Technology of Fusion Energy

The Doctoral Programme in Technology of Fusion Energy at the University of Oxford offers an exceptional opportunity for students to engage in cutting-edge research and advanced study in the field of nuclear fusion technology. Designed for aspiring researchers and professionals aiming to contribute to the development of sustainable and clean energy sources, this programme provides a comprehensive curriculum that combines theoretical foundations with practical application. Students will investigate the fundamental physics of plasma behaviour, magnetic confinement systems, and innovative reactor designs, equipping them with both the scientific knowledge and engineering skills necessary to address the challenges of fusion energy production.
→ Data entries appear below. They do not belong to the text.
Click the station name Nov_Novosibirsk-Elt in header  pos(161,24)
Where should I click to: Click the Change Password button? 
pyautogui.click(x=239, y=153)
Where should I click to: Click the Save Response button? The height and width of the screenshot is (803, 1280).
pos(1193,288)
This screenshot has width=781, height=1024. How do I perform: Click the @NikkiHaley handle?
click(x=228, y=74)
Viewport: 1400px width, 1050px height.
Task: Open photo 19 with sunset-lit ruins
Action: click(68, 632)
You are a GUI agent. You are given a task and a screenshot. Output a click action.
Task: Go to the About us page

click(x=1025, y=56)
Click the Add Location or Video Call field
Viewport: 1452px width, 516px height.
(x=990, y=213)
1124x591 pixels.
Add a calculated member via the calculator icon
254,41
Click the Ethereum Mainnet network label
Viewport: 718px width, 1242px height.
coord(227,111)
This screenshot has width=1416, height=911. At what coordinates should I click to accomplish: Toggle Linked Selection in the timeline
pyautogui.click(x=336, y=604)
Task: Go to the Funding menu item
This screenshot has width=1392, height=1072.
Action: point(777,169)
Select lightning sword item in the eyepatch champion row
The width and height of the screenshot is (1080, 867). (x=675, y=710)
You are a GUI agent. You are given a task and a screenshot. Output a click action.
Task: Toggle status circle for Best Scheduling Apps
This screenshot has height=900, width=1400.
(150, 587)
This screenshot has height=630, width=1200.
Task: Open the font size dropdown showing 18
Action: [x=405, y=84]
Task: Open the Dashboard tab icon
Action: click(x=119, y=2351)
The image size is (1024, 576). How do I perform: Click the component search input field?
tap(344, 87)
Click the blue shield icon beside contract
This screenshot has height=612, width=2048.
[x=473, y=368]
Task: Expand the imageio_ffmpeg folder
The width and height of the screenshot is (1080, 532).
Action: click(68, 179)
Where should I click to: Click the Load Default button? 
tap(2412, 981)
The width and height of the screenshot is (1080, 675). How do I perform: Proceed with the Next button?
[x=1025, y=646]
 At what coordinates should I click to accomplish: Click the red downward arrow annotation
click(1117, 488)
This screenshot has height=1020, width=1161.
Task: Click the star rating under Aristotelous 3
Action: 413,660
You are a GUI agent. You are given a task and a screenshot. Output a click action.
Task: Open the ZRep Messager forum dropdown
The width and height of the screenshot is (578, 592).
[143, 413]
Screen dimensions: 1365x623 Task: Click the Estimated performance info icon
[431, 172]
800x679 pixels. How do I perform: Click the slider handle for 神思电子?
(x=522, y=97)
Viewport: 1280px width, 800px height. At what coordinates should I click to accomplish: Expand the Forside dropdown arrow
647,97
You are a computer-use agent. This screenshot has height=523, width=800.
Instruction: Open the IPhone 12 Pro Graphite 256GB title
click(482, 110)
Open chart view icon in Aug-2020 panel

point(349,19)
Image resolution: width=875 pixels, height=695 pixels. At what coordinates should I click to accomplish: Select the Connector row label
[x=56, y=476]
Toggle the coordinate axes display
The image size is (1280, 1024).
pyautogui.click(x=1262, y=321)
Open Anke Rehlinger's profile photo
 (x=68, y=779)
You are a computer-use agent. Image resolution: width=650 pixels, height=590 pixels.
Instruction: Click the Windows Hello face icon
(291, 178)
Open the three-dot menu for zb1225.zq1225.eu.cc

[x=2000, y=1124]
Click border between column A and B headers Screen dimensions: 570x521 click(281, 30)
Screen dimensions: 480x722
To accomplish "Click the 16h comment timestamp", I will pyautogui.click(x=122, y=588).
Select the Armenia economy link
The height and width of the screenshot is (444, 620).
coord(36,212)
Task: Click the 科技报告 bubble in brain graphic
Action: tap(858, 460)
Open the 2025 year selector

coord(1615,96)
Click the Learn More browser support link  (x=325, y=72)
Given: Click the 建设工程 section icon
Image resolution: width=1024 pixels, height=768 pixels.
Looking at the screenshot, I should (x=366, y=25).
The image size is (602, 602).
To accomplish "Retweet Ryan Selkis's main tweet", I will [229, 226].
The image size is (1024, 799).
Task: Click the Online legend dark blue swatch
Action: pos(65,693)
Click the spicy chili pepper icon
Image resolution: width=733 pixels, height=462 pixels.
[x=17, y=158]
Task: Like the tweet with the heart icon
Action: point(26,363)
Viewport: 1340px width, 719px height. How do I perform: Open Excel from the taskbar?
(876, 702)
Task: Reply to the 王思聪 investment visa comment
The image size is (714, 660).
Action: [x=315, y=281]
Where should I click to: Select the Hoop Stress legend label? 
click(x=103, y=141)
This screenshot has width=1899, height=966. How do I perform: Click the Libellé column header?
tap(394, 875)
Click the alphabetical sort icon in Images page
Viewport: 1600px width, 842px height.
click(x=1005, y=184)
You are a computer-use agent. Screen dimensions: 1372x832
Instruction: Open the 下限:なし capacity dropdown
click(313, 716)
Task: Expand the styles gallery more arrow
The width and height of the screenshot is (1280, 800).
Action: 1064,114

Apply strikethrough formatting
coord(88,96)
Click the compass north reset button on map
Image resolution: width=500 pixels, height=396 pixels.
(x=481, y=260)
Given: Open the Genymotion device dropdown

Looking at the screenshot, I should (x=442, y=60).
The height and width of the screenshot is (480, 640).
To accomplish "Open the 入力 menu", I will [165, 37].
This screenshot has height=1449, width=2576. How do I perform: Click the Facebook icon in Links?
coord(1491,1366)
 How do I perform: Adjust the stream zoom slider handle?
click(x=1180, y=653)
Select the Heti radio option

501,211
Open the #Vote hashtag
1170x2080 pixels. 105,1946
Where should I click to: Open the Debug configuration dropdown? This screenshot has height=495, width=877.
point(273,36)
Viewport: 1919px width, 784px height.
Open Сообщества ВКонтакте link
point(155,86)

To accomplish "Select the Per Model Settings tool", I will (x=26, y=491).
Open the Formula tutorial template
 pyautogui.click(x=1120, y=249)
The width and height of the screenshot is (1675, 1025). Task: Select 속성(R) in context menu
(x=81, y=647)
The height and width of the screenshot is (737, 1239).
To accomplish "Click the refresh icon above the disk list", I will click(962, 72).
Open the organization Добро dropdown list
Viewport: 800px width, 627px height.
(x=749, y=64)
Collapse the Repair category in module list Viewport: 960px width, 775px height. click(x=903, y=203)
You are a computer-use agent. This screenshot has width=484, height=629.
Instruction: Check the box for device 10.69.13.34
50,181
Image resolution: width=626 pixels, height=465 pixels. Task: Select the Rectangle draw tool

Through rigorous coursework, laboratory experiments, and collaborative projects with leading institutions, candidates will gain expertise in plasma diagnostics, materials science, and simulation techniques. The programme emphasizes interdisciplinary approaches, integrating physics, engineering, and computational methods to foster innovative solutions for fusion reactors. Participants will have access to state-of-the-art facilities, including tokamaks and other plasma devices, supported by world-renowned faculty members who are at the forefront of fusion research. The programme also encourages the development of professional skills, including research ethics, project management, and scientific communication, preparing graduates for careers in academia, industry, or government agencies involved in energy policy and infrastructure. Students will benefit from Oxford’s extensive research network and its collaborations with international fusion research centers, ensuring exposure to the latest advancements and global initiatives in fusion energy. Graduates of this programme will be well-equipped to contribute significantly to the advancement of fusion technology, helping to shape the future of clean, sustainable energy worldwide.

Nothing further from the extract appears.